- **THE DATA**:
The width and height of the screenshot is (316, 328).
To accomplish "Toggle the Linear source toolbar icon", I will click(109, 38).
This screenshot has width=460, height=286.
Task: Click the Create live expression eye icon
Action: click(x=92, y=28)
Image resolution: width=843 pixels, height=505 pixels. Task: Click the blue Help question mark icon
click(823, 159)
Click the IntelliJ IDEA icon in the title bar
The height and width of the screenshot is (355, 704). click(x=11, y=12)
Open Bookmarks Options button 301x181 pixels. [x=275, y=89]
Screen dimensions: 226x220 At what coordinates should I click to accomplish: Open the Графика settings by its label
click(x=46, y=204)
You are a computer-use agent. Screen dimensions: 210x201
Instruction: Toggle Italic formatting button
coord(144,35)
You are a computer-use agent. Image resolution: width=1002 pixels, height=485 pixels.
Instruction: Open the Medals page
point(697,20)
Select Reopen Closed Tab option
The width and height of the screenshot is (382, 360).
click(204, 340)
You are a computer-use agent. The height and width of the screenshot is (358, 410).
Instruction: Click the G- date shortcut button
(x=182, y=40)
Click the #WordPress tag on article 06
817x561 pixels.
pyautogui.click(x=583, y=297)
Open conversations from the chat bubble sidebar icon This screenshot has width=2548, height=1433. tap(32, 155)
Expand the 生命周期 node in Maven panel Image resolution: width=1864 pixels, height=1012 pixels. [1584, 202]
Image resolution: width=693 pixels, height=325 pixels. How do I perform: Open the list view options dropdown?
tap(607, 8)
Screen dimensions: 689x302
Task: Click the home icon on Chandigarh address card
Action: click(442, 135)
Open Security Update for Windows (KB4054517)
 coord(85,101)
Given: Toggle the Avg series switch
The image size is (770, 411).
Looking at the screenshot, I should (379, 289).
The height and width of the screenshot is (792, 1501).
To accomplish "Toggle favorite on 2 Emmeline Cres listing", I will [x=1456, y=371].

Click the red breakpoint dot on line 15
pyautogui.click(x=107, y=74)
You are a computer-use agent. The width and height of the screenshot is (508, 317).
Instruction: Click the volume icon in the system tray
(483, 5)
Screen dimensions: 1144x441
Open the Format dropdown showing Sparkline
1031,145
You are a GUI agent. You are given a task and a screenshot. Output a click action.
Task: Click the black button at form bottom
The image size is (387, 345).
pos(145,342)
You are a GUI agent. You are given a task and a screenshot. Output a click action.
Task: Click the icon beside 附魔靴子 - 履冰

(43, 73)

- **TASK INSTRUCTIONS**: Copy the data above again, switching every "computer-use agent" to "screen assistant" and leaving everything else unchanged.

- **OUTPUT BELOW**:
The width and height of the screenshot is (316, 328).
To accomplish "Toggle the Linear source toolbar icon", I will click(109, 38).
This screenshot has width=460, height=286.
Task: Click the Create live expression eye icon
Action: click(x=92, y=28)
Image resolution: width=843 pixels, height=505 pixels. Task: Click the blue Help question mark icon
click(823, 159)
Click the IntelliJ IDEA icon in the title bar
The height and width of the screenshot is (355, 704). click(x=11, y=12)
Open Bookmarks Options button 301x181 pixels. [x=275, y=89]
Screen dimensions: 226x220 At what coordinates should I click to accomplish: Open the Графика settings by its label
click(x=46, y=204)
You are a screen assistant. Screen dimensions: 210x201
Instruction: Toggle Italic formatting button
coord(144,35)
You are a screen assistant. Image resolution: width=1002 pixels, height=485 pixels.
Instruction: Open the Medals page
point(697,20)
Select Reopen Closed Tab option
The width and height of the screenshot is (382, 360).
click(204, 340)
You are a screen assistant. The height and width of the screenshot is (358, 410).
Instruction: Click the G- date shortcut button
(x=182, y=40)
Click the #WordPress tag on article 06
817x561 pixels.
pyautogui.click(x=583, y=297)
Open conversations from the chat bubble sidebar icon This screenshot has width=2548, height=1433. tap(32, 155)
Expand the 生命周期 node in Maven panel Image resolution: width=1864 pixels, height=1012 pixels. [1584, 202]
Image resolution: width=693 pixels, height=325 pixels. How do I perform: Open the list view options dropdown?
tap(607, 8)
Screen dimensions: 689x302
Task: Click the home icon on Chandigarh address card
Action: click(442, 135)
Open Security Update for Windows (KB4054517)
 coord(85,101)
Given: Toggle the Avg series switch
The image size is (770, 411).
Looking at the screenshot, I should (379, 289).
The height and width of the screenshot is (792, 1501).
To accomplish "Toggle favorite on 2 Emmeline Cres listing", I will [x=1456, y=371].

Click the red breakpoint dot on line 15
pyautogui.click(x=107, y=74)
You are a screen assistant. The width and height of the screenshot is (508, 317).
Instruction: Click the volume icon in the system tray
(483, 5)
Screen dimensions: 1144x441
Open the Format dropdown showing Sparkline
1031,145
You are a GUI agent. You are given a task and a screenshot. Output a click action.
Task: Click the black button at form bottom
The image size is (387, 345).
pos(145,342)
You are a GUI agent. You are given a task and a screenshot. Output a click action.
Task: Click the icon beside 附魔靴子 - 履冰

(43, 73)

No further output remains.